▸ **Exercise material**:
++++++++++

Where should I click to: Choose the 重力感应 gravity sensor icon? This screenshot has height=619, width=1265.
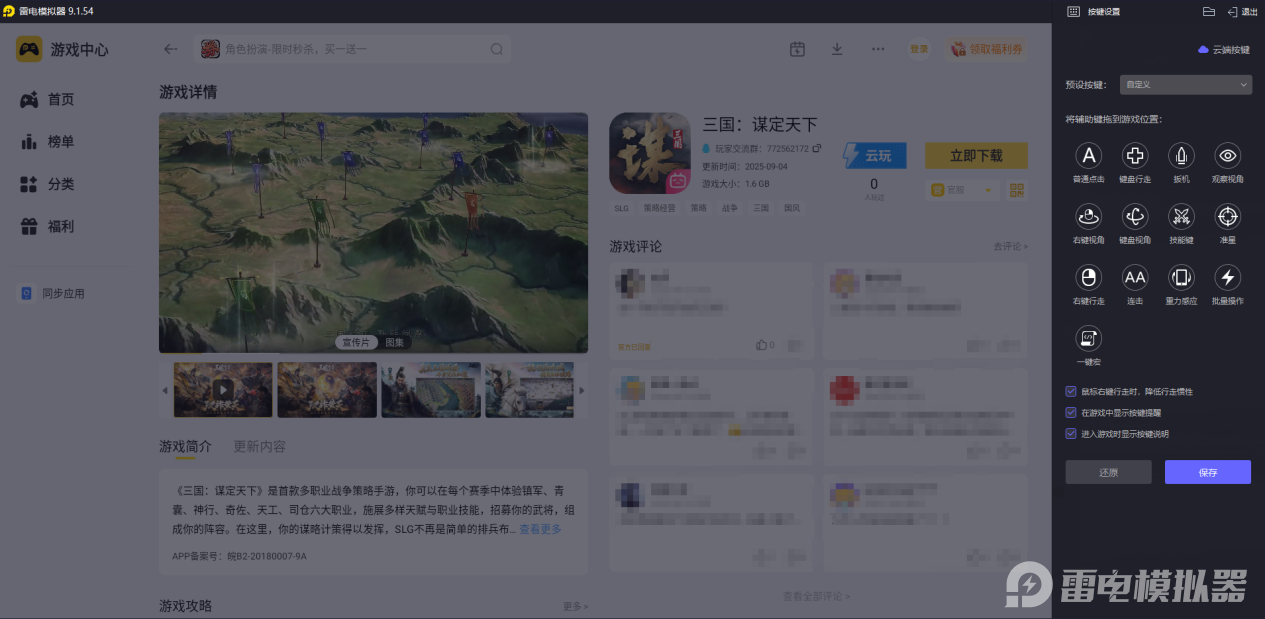pos(1182,277)
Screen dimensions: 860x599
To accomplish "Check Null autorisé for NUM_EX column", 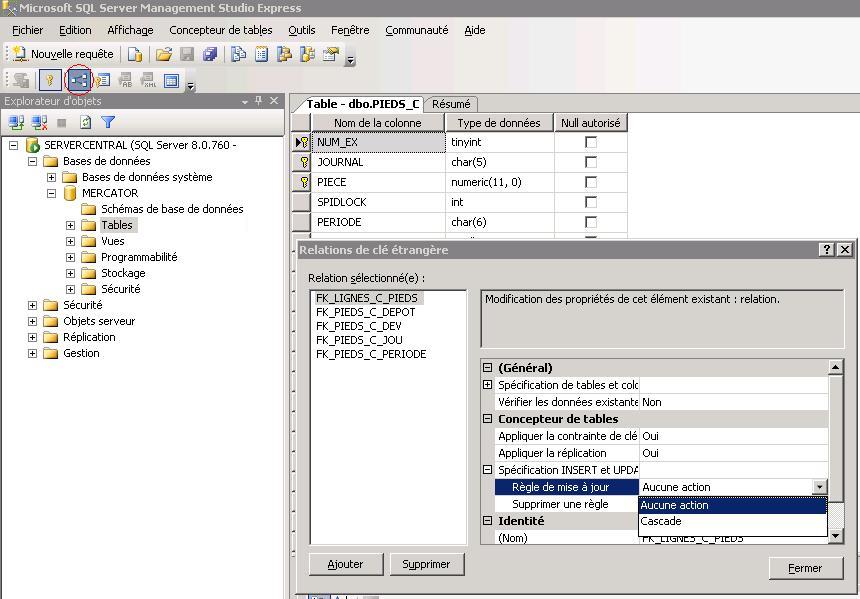I will 591,142.
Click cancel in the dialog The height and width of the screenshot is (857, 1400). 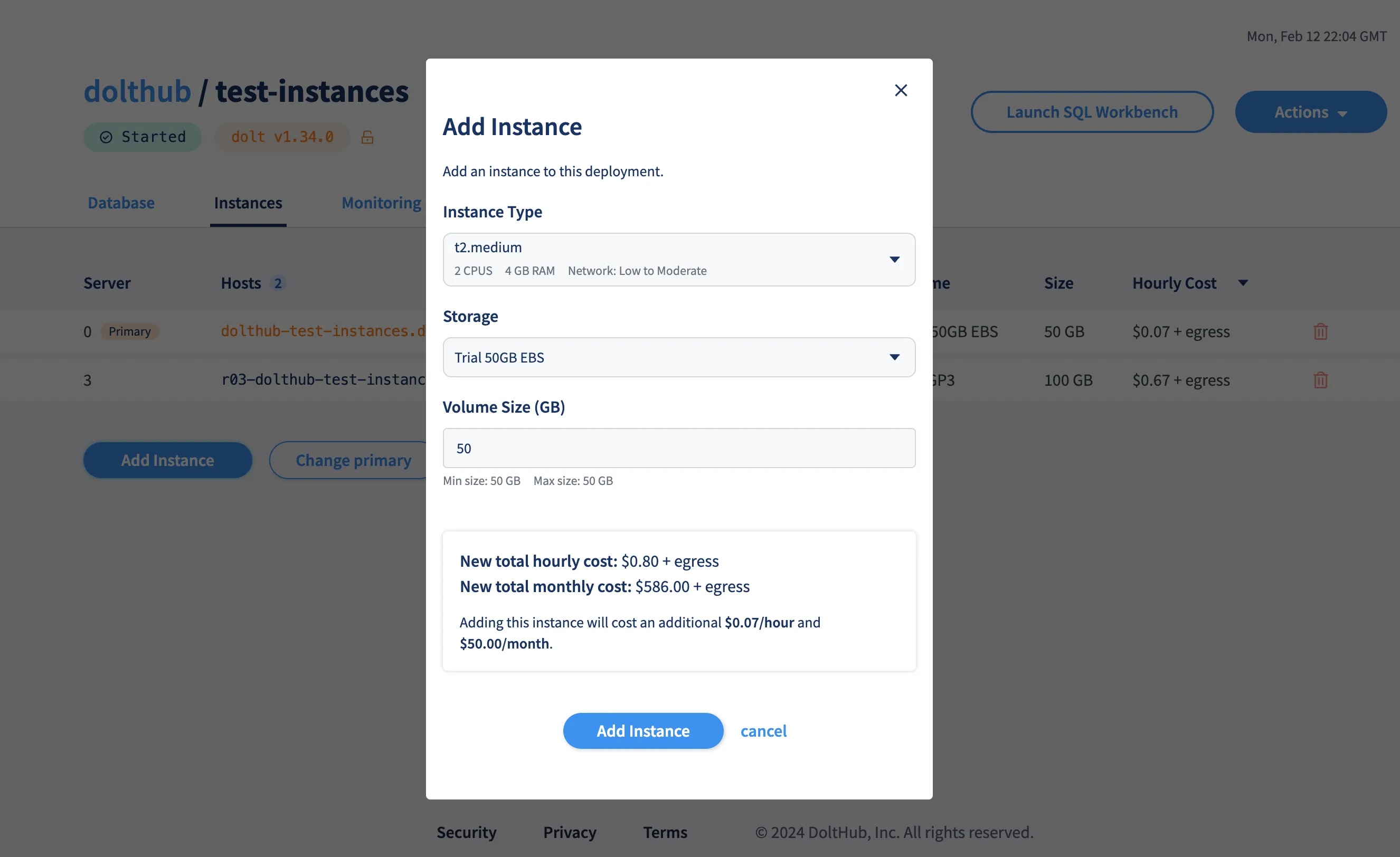763,731
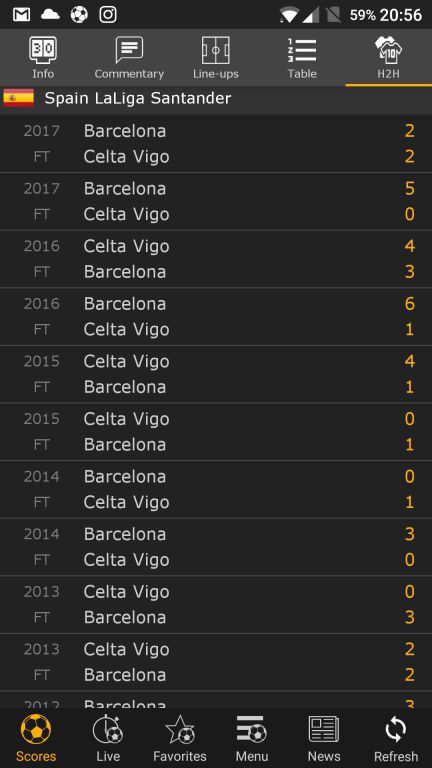This screenshot has height=768, width=432.
Task: Select the H2H jersey tab
Action: coord(388,58)
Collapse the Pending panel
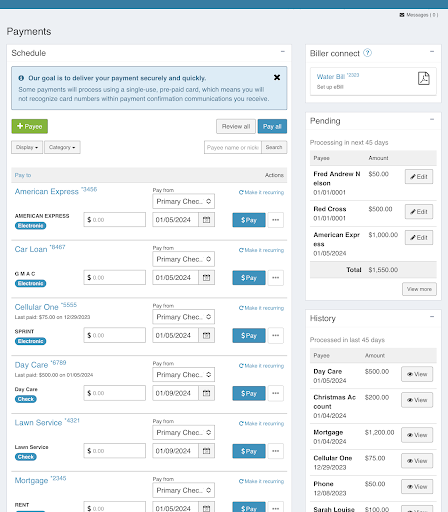The height and width of the screenshot is (512, 448). (x=432, y=119)
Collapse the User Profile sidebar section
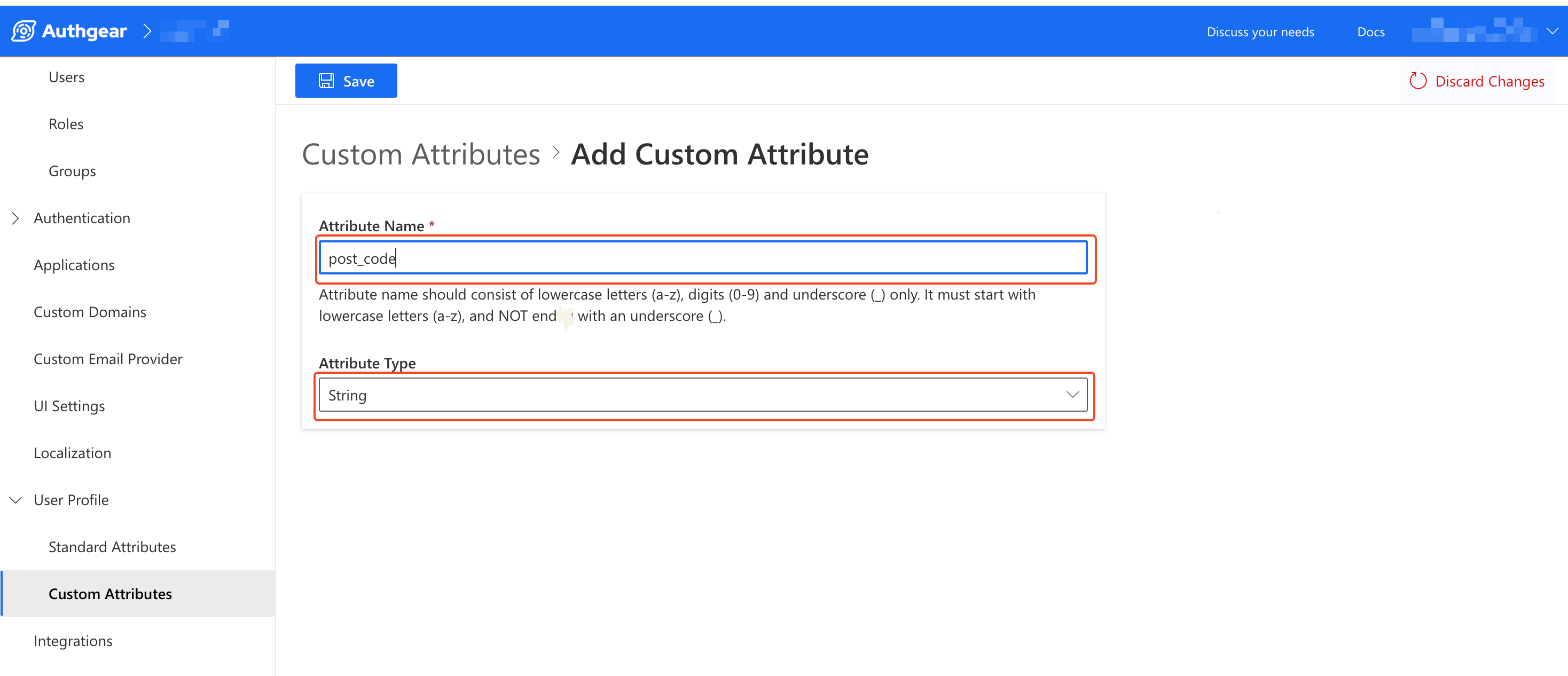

++++++++++

▸ **Problem details**: Print, exactly and without pictures, the lines from the one holding "Collapse the Pending panel" through the last line of the entries above, both included.

▸ **Solution to the exercise**:
Collapse the Pending panel
The height and width of the screenshot is (512, 448). (x=432, y=119)
Collapse the User Profile sidebar section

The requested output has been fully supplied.